Monday 8 August 2011

A dripping tap is the source of all inspiration


The dripping tap in my kitchen, that today became unstoppable, has cast a strange spell on me that caused me to creep back to music, like a teenager sneaking back home after a huge row.  I got a candle and my notebook, loaded up Garageband on my Mac and sat at the kitchen table and sang.

These are the scribbled words written in May that I found in my notebook to use:

you took me to the river and showed me The Bridge
you said you had to go back but I could go on to the other side
where I might find a home
so you left me there
by the bridge
expected me to cross over
all on my own
and as I climbed the hill with someone else
I looked down
I could see the trees and rocks beneath
was that my home?
would that be where I would fit in?
my fascination startled you
like a moth caught circling the light bulb
you caught me staring at my potential demise
playing with it in my mind
magnetised
magnetised
magnetised
It's funny that I should manage to write something (the melody at least) today.  I had a text from ex-partner, just as I'd got through a day haunted by the dream of mine that he featured in last night.  It seems our lines of telepathy were not cut off by the universe and its plans to take us in different directions.  This is at least a second, if not third time that that's happened.  Somehow we still seem to have a thread of connection, like the initial anchor line of a spider's web that has stayed intact despite a blustery storm.
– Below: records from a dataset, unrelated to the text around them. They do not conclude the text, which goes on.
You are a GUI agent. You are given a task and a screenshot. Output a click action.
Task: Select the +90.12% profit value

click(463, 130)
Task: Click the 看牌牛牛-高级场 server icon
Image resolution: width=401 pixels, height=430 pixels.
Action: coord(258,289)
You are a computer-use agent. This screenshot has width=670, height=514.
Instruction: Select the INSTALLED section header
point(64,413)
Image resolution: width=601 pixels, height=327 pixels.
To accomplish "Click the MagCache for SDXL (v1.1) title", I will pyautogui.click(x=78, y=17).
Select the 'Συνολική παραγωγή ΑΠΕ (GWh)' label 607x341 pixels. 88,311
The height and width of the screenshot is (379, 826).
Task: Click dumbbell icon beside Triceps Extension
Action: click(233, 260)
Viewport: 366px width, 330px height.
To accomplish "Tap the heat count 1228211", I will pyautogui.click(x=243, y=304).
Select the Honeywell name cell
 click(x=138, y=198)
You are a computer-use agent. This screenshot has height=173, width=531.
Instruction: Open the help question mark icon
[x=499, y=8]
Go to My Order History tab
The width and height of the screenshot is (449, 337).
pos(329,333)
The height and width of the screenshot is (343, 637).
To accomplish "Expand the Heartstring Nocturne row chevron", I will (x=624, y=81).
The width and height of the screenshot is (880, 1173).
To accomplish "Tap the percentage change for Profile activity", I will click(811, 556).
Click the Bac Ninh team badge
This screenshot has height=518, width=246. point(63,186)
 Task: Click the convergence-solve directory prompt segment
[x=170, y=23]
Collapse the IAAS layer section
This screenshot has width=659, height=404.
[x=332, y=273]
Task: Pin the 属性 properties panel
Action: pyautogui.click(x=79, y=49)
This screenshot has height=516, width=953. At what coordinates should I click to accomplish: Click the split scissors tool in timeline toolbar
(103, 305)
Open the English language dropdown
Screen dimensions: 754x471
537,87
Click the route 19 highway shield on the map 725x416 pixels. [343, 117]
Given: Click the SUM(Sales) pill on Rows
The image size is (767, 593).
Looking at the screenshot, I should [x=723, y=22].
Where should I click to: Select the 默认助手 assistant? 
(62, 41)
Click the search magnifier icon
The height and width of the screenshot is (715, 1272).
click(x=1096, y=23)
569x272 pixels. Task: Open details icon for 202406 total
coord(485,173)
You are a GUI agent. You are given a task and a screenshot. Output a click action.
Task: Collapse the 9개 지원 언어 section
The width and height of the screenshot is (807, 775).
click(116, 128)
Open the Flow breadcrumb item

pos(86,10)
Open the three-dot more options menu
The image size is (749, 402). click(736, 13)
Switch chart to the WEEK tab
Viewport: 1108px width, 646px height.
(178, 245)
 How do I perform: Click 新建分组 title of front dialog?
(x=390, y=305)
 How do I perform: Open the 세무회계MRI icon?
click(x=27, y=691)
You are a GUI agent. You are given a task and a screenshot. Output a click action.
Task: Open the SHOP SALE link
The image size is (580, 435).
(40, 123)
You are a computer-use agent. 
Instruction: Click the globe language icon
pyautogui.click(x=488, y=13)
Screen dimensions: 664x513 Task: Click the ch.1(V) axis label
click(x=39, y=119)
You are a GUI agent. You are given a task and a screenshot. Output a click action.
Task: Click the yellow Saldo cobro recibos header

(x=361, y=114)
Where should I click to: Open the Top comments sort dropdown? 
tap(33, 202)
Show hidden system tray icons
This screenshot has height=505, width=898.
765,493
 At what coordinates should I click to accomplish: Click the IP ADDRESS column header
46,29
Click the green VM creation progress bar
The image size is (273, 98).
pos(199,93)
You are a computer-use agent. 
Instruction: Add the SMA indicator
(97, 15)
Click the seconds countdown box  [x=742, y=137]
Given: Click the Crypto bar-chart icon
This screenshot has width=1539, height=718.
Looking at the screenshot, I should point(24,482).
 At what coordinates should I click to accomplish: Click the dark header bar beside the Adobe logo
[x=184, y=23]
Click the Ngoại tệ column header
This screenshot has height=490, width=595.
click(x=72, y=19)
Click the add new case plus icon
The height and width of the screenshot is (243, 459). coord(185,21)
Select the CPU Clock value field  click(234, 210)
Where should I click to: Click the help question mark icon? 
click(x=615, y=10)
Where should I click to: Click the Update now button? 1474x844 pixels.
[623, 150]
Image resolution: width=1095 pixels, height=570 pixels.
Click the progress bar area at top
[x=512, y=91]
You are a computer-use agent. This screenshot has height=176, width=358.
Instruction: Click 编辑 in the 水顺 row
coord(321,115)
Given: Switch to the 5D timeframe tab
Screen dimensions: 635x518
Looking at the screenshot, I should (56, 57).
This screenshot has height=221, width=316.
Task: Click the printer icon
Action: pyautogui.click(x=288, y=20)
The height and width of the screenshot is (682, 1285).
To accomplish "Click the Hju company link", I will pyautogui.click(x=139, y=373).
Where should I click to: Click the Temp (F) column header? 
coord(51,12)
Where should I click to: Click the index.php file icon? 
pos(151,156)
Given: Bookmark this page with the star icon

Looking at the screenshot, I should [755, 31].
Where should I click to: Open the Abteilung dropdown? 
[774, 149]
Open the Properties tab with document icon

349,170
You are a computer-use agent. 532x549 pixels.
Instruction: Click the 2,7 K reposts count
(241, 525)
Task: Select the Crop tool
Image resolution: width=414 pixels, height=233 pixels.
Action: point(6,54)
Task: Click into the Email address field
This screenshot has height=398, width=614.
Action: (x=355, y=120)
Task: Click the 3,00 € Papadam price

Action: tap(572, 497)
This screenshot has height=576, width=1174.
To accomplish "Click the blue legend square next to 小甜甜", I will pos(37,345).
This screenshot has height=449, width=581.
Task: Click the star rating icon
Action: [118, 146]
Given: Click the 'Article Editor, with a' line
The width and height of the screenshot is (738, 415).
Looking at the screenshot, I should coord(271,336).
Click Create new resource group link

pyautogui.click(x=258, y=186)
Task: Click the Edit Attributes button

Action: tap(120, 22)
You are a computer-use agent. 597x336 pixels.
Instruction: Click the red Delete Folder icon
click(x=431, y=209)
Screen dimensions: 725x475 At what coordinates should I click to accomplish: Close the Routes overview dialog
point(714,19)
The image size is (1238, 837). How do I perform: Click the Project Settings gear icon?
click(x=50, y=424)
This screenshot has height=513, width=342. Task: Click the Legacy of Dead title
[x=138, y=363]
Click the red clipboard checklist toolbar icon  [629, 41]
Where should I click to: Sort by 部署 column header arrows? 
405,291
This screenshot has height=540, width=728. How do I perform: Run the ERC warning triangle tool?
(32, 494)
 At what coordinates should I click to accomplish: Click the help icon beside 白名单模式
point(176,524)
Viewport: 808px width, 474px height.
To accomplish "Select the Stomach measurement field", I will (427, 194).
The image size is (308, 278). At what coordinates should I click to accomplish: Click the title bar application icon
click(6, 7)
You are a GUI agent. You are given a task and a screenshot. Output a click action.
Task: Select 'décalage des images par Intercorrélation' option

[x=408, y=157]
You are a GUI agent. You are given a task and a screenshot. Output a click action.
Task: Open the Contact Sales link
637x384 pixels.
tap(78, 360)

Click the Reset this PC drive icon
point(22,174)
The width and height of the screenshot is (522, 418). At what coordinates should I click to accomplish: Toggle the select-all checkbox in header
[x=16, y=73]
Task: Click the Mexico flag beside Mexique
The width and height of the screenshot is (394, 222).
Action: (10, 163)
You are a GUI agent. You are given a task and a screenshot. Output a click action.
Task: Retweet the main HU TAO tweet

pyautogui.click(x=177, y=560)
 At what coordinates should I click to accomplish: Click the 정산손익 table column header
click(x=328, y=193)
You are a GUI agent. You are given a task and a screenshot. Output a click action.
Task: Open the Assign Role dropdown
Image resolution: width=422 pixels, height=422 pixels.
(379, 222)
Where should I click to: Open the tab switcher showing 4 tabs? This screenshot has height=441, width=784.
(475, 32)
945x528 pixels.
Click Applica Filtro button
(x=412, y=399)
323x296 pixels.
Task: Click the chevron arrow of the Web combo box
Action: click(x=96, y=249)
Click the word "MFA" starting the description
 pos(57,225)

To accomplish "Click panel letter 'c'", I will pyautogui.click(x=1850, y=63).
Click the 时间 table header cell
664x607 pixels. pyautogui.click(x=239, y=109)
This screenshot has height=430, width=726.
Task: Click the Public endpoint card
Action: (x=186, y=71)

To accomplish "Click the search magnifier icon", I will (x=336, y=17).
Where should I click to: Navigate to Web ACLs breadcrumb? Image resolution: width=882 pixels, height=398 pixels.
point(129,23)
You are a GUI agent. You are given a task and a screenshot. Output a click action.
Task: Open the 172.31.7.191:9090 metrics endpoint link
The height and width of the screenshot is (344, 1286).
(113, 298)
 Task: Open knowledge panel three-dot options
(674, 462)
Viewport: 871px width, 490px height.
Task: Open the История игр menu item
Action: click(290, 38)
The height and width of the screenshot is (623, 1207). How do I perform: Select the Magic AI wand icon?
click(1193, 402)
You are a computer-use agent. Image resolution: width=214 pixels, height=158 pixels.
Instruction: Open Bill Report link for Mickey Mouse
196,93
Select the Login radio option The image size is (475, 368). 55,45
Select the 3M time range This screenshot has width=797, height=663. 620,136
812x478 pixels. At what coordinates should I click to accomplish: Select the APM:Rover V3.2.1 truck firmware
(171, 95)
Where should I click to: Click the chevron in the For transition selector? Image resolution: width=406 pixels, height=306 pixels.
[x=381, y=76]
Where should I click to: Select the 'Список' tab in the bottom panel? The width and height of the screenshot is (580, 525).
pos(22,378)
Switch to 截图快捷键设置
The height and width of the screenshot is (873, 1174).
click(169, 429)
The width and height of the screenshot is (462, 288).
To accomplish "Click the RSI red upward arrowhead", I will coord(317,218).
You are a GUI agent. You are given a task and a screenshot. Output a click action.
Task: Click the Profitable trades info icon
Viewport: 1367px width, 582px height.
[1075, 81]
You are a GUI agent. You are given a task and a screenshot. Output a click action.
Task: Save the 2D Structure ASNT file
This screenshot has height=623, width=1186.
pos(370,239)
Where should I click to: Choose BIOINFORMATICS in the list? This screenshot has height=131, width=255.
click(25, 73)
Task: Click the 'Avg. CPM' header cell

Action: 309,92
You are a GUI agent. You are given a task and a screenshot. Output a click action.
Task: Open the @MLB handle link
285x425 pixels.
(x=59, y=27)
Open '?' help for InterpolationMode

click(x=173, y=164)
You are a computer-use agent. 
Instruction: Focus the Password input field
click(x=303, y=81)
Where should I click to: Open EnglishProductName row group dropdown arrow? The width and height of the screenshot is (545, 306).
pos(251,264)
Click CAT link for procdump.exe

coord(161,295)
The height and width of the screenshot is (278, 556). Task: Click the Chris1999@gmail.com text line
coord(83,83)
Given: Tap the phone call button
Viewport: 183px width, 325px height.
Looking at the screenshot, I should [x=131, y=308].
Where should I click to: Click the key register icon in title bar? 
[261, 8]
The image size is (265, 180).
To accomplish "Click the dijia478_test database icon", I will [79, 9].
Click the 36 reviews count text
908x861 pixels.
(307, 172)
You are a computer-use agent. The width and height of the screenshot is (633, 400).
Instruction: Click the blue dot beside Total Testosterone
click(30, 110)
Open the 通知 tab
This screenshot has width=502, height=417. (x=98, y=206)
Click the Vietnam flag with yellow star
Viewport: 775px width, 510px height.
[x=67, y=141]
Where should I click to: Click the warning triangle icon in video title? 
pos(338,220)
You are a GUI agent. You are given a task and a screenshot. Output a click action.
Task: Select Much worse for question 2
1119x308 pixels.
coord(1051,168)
And all this just as the platform edge was looming large in the frame of my relationship with the architect too.  I don't know how we'll pull back from it, but I know it'll take a lot of effort, and I'm not sure the architect is a fan of effort.  I've always been one to think that making an effort is the only way to escape the misery, but maybe the cynical Czech mentality here harbours a valid point, that effort and hard work don't always bring results.  Sometimes there are just glass ceilings that no-one can fracture and there's nothing anyone can do about it.  I suppose it's exactly those times in which the thread of a spider's web can come to look rather welcoming.